Quoted from Lighthawk (Re: the traps in the simulations):
I actually think the traps are quite appropriate for a thieves guild of the size we are attacking, but the guild is far too big for a town of Howthen’s size and would be more appropriate for a small or medium city. But as you said yourself it is just a simulation and we wanted a tough fight. I think I can easily promise a very tough fight
Rouges in D&D are supposed to be expert in finding and disabling traps, so it seems reasonable that they also have a good idea about making them, the crossbow trap is actually fairly simple to make and this particularly guild has a mage of their own so a magical trap should be expected too.
Rogues are experts in setting up traps, this is true; however, the problem that I see with these traps for an ordinary thieves' guild, in any city of any size, is this: these traps require preparation and sophistocation.
It is absolutely reasonable for rogues to create traps that fire crossbows from a remote trigger, but the trigger must be something they can wire to the trap.

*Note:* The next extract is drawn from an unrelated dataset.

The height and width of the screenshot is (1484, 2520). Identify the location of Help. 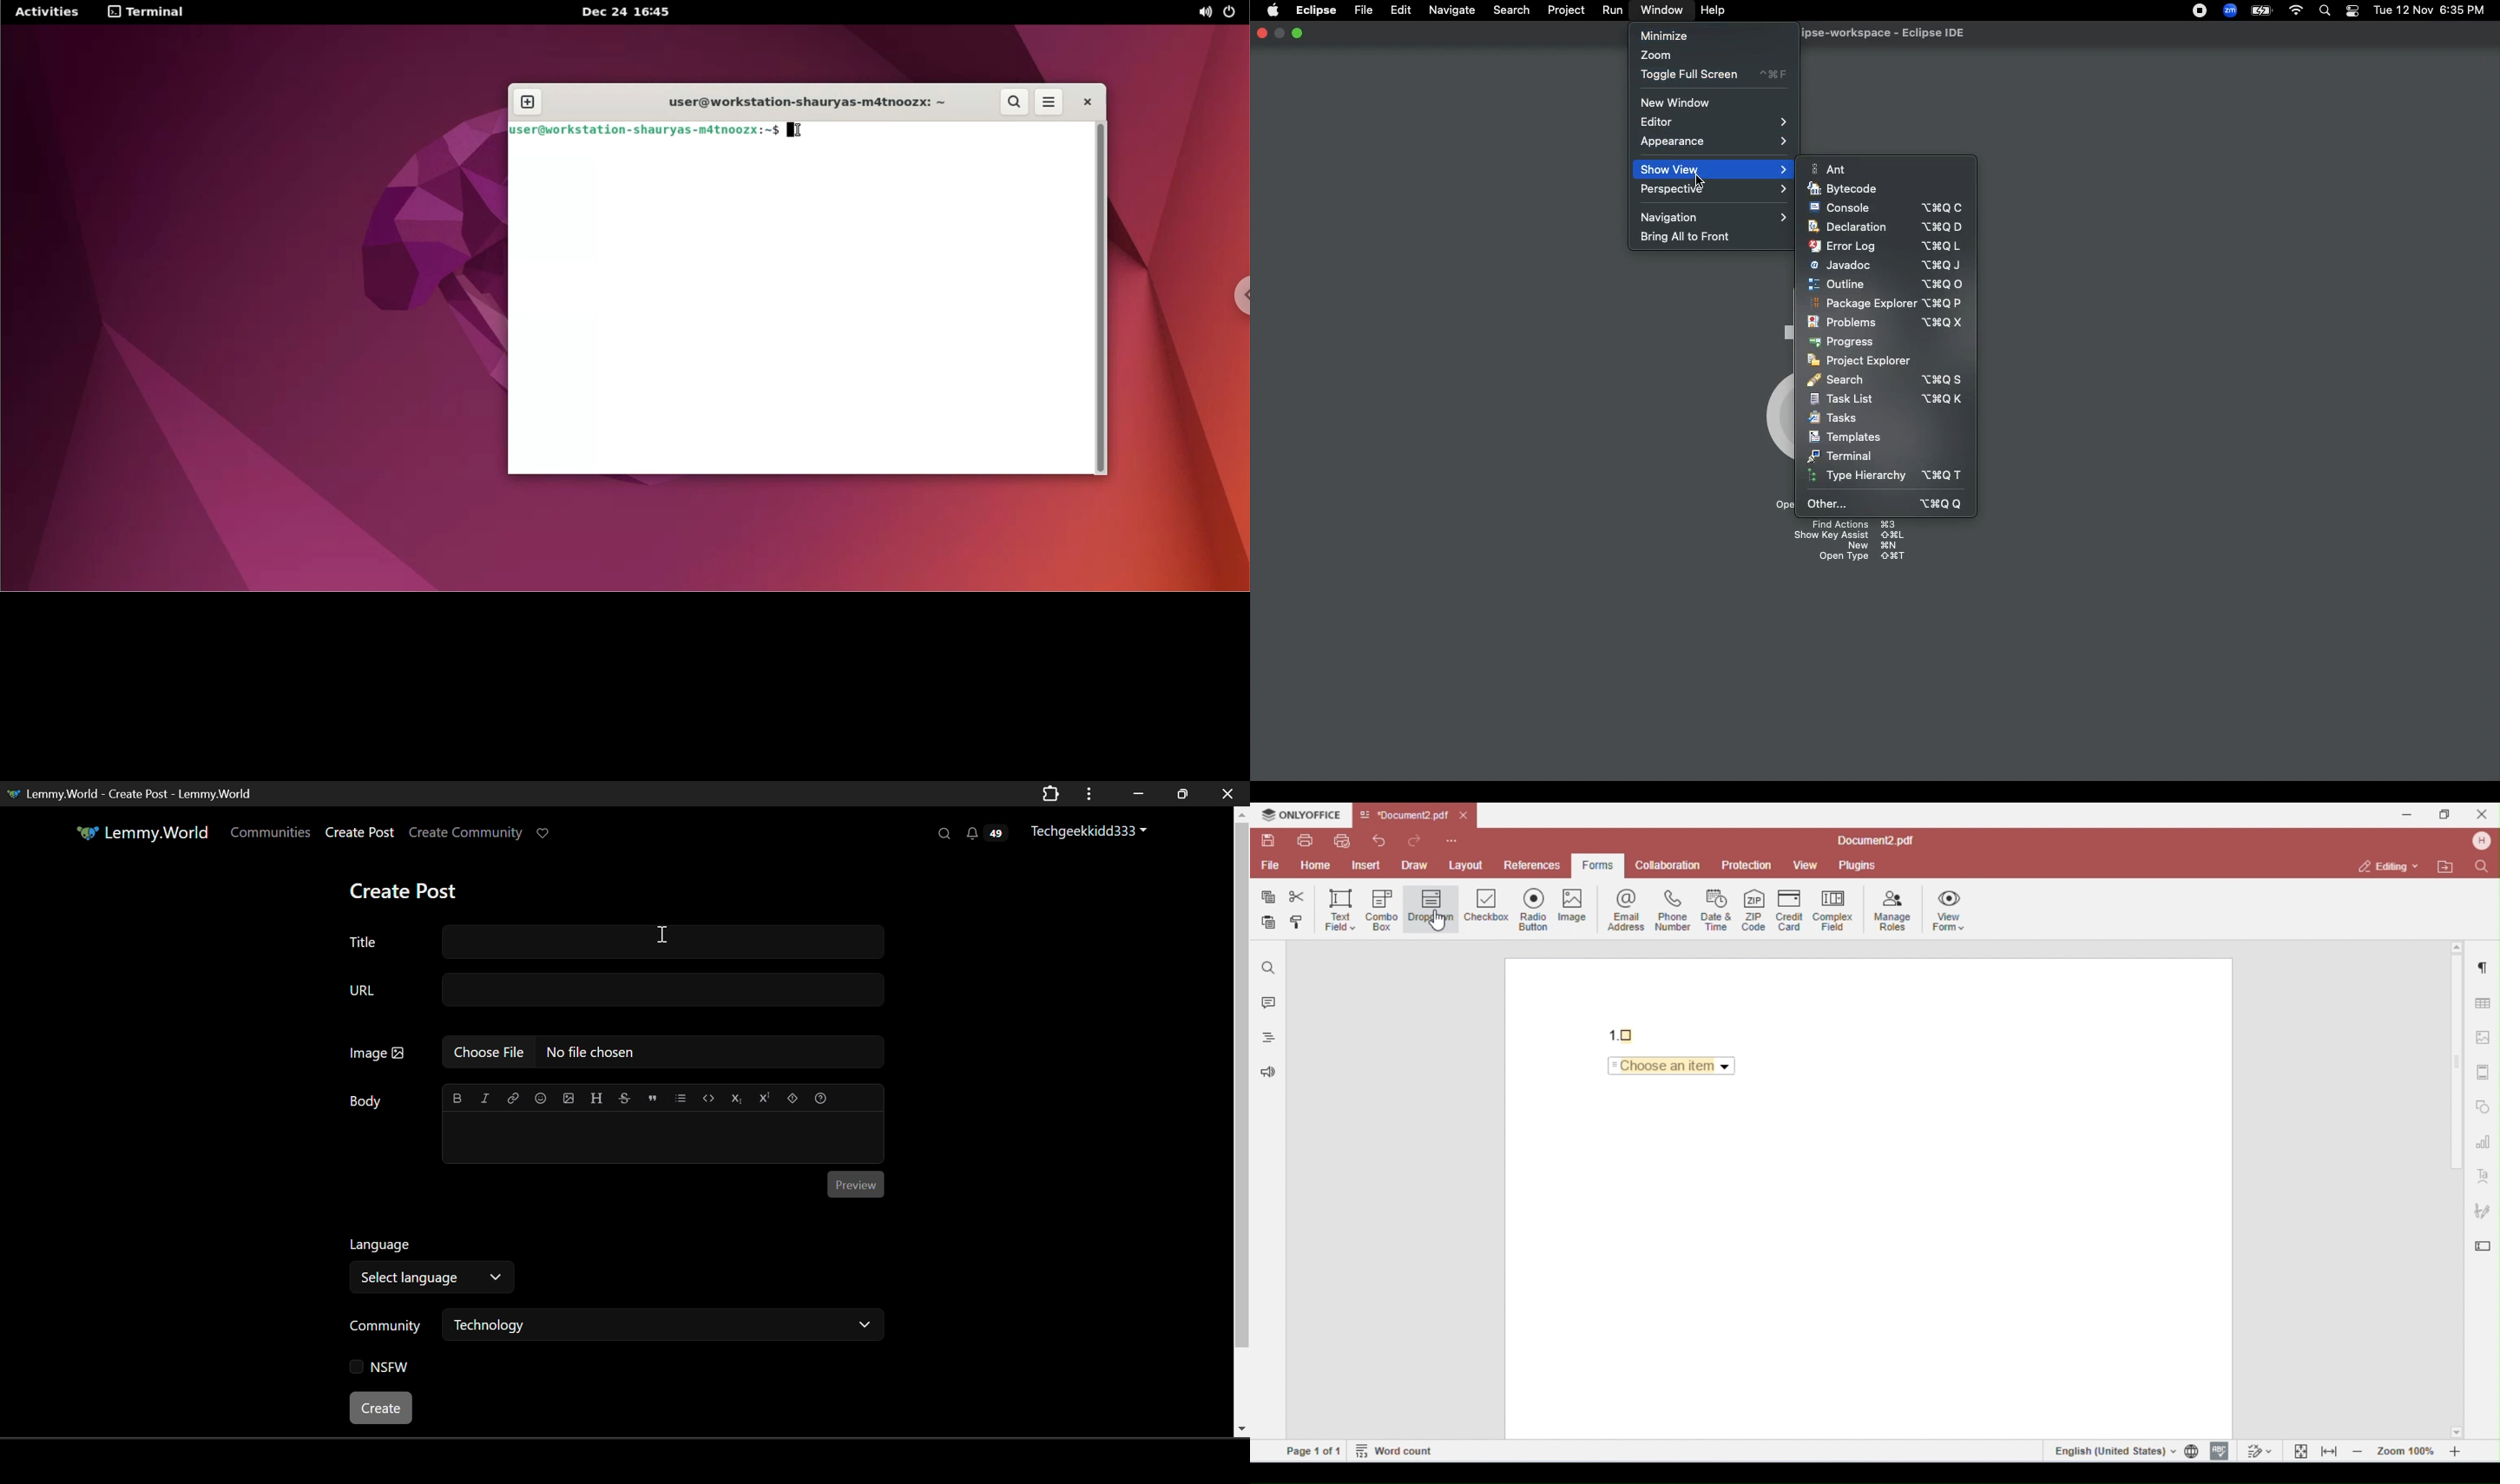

A tripwire, or similar triggering mechanism, is fairly easy to rig, and so it would be quite understandable for rogues to have rigged such a trap with such a mechanism. These crossbows, located in slits in the cieling, however, require that a special room be built in the cieling for them. The trigger mechanism must then be strung through a cable, which has to run behind the walls (or else we would see it), and under the floor, all of which also need secret chambers behind the walls and under the floors, to attach to the raised tiles. This sort of job would require a week of building to make, so it's not something that could be rigged on a minute-by-minute basis. The dragon-heads, likewise, must be glued to the wall, and making them (they being magical devices) would take time.
Now, this isn't very consistent with a thieves' guild of any size, at least not in a city with functioning civil order. What would the thieves do, for example, should the city police find their hideout? Under normal circumstances, they would have to abandon it, and not come back, because the police could lay some ambushes of their own. Since they are faced with the prospect of establishing a new retreat in a hurry, it seems illogical for the thieves' guild to put the time and effort required to make traps of this degree of sophistocation, the skill to make them notwithstanding.The most reasonable place to find this sort of thing in a thieves' guild is if it is the thieves' guild, not the municipal government, that is the real law in the town, and that the thieves are strong enough that they could actually defeat the municipal police in a fair fight, or else have bought them out (i.e. the police themselves belong to the guild). In that case, however, this organization is hardly a thieves' guild - it is a corrupt, behind-the-scenes municipal government.